• _Listing_
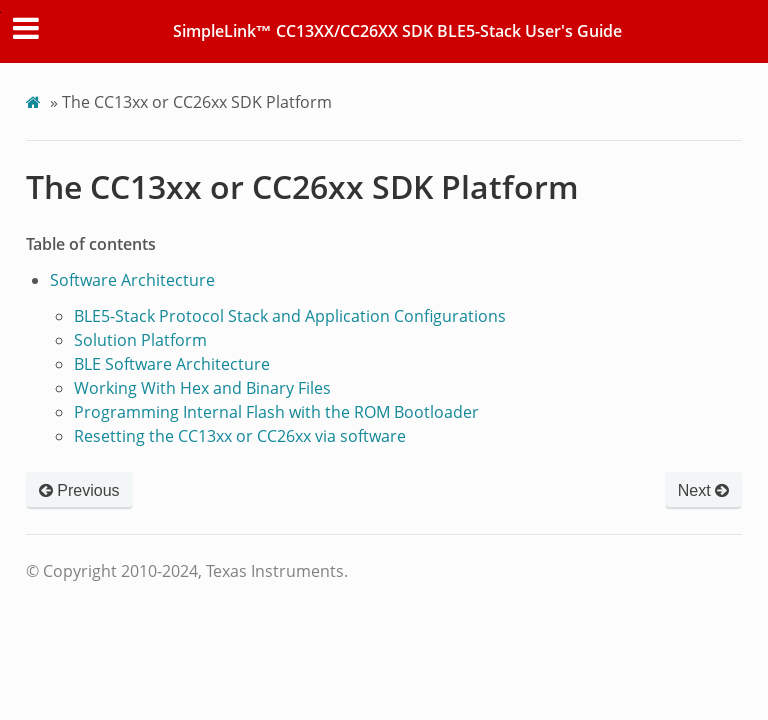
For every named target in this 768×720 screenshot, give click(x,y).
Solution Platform (140, 340)
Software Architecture (132, 280)
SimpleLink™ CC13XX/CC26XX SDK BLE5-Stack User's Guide (397, 31)
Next (703, 490)
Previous (79, 490)
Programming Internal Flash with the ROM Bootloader (276, 412)
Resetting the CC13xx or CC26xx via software (240, 436)
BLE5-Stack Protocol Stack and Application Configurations (290, 316)
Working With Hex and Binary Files (202, 388)
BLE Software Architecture (172, 364)
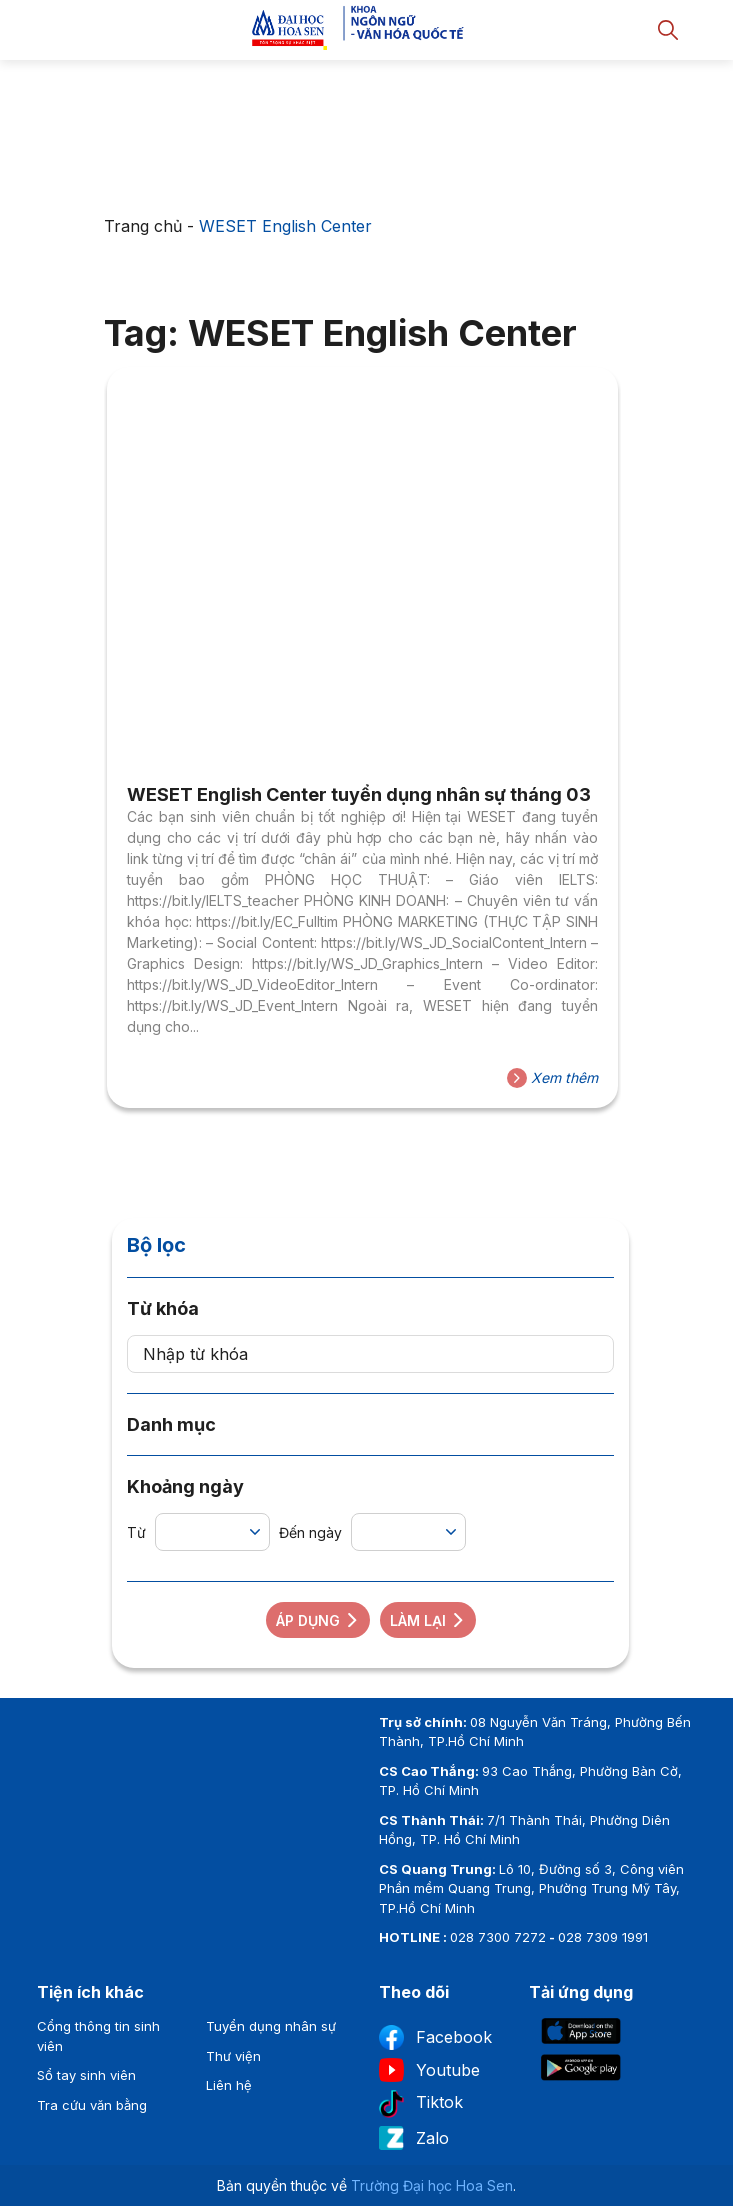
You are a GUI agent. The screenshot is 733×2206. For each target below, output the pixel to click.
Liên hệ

• _Goal_
Put each line of the records above into a JSON list of strings, one string per line, skipping blank lines and leaving the pictures out.

• _Solution to the exercise_
[
  "For every named target in this 768×720 screenshot, give click(x,y).",
  "Solution Platform (140, 340)",
  "Software Architecture (132, 280)",
  "SimpleLink™ CC13XX/CC26XX SDK BLE5-Stack User's Guide (397, 31)",
  "Next (703, 490)",
  "Previous (79, 490)",
  "Programming Internal Flash with the ROM Bootloader (276, 412)",
  "Resetting the CC13xx or CC26xx via software (240, 436)",
  "BLE5-Stack Protocol Stack and Application Configurations (290, 316)",
  "Working With Hex and Binary Files (202, 388)",
  "BLE Software Architecture (172, 364)",
  "You are a GUI agent. The screenshot is 733×2206. For each target below, output the pixel to click.",
  "Liên hệ"
]